### Stored items

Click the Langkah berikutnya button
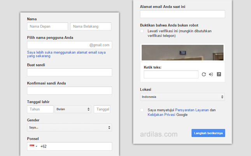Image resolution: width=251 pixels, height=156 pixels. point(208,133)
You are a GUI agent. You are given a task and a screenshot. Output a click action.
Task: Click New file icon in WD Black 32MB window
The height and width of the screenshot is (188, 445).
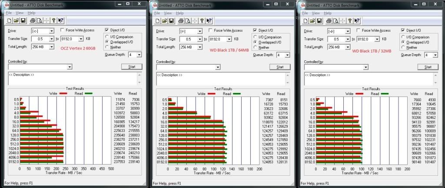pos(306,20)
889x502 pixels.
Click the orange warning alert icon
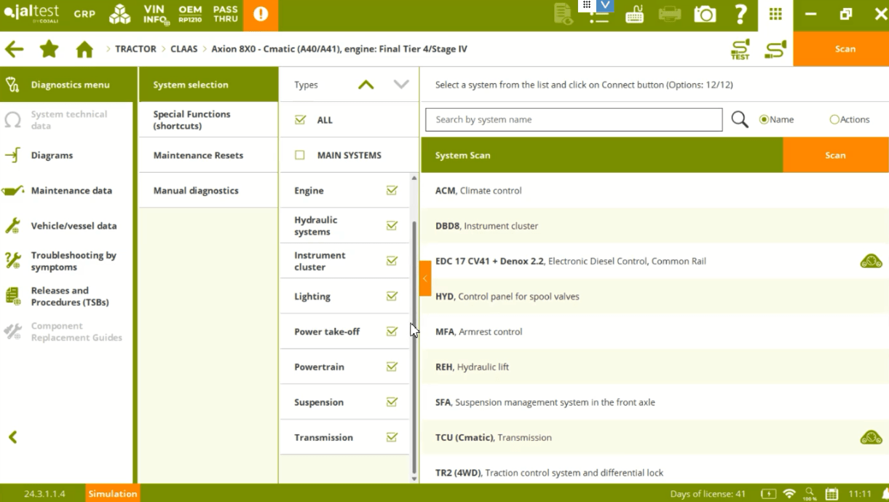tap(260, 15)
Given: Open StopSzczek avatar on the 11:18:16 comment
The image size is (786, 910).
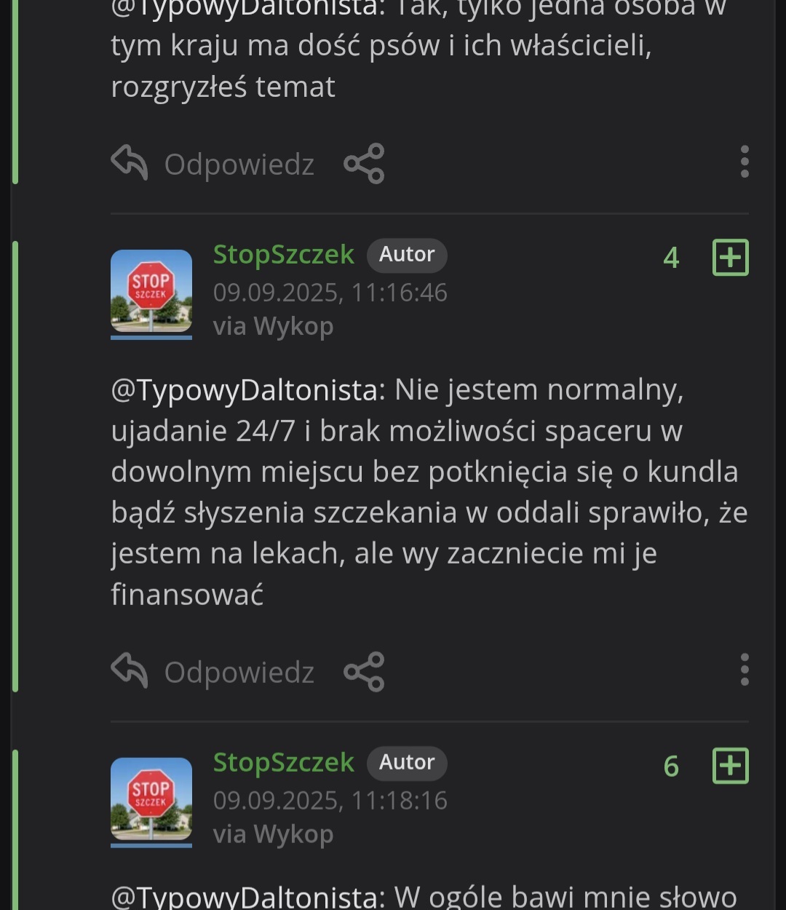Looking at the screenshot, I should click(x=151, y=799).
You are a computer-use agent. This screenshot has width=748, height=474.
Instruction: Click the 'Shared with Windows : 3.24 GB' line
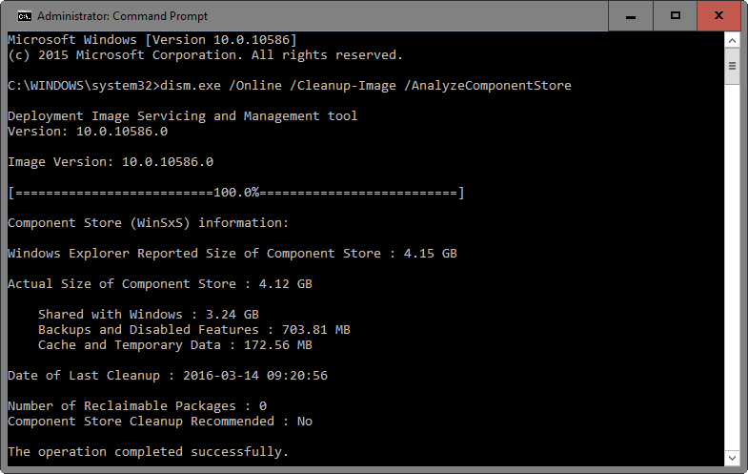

### Description of the task
What is needed is an exact repeat of the records, with every picture left out.

### Solution to the problem
Click the Langkah berikutnya button
Image resolution: width=251 pixels, height=156 pixels. point(208,133)
You are a GUI agent. You are given a task and a screenshot. Output a click action.
Task: Click New file icon in WD Black 32MB window
The height and width of the screenshot is (188, 445).
pos(306,20)
889x502 pixels.
Click the orange warning alert icon
tap(260, 15)
Given: Open StopSzczek avatar on the 11:18:16 comment
The image size is (786, 910).
Looking at the screenshot, I should click(x=151, y=799).
You are a computer-use agent. This screenshot has width=748, height=474.
Instruction: Click the 'Shared with Windows : 3.24 GB' line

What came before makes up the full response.